→ DESCRIPTION OF THE TASK
Pick every line with "title" from the material below.

→ RECORDED DATA
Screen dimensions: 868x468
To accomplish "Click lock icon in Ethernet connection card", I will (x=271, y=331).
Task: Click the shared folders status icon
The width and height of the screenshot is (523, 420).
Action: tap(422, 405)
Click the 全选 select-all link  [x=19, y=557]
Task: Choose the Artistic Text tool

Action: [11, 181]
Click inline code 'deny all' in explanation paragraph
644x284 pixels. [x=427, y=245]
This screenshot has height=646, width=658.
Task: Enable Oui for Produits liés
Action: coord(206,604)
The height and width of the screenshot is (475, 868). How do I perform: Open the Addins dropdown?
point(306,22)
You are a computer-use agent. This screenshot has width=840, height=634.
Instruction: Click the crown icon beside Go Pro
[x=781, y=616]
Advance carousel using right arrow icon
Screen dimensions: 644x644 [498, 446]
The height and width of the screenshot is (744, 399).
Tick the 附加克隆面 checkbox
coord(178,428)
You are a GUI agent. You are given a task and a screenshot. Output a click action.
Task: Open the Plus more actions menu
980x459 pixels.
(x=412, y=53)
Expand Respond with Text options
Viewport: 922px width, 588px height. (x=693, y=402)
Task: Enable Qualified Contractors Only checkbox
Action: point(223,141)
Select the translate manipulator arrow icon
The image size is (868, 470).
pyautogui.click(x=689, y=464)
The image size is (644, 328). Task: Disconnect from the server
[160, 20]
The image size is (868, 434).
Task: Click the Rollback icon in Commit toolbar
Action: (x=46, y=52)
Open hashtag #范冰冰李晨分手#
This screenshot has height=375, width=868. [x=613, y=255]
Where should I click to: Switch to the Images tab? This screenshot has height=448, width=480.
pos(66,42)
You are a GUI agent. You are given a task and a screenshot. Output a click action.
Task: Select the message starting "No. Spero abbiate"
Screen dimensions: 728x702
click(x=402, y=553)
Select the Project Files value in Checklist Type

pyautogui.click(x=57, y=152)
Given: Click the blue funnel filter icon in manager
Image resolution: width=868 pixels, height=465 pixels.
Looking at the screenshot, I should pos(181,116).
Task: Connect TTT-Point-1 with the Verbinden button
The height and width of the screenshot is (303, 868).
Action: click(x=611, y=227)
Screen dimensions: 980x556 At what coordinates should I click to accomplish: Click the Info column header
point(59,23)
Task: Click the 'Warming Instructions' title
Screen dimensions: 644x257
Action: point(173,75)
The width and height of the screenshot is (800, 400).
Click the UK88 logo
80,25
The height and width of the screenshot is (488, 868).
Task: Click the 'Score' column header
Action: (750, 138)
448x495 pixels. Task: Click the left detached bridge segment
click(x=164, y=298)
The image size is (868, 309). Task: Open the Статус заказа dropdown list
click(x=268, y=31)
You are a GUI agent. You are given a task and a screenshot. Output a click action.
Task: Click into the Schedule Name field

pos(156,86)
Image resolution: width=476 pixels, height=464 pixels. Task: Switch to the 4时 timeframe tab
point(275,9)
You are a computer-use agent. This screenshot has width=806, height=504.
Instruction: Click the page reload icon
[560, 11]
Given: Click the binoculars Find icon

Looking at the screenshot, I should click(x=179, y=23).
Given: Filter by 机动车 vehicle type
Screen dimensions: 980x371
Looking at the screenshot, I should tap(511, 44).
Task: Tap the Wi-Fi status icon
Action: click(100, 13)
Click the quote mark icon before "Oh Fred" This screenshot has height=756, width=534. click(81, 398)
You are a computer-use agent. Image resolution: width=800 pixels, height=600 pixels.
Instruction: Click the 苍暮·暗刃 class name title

→ SOLUTION TO THE PROBLEM
Task: Click the 'Warming Instructions' title
Instruction: Click the 苍暮·暗刃 class name title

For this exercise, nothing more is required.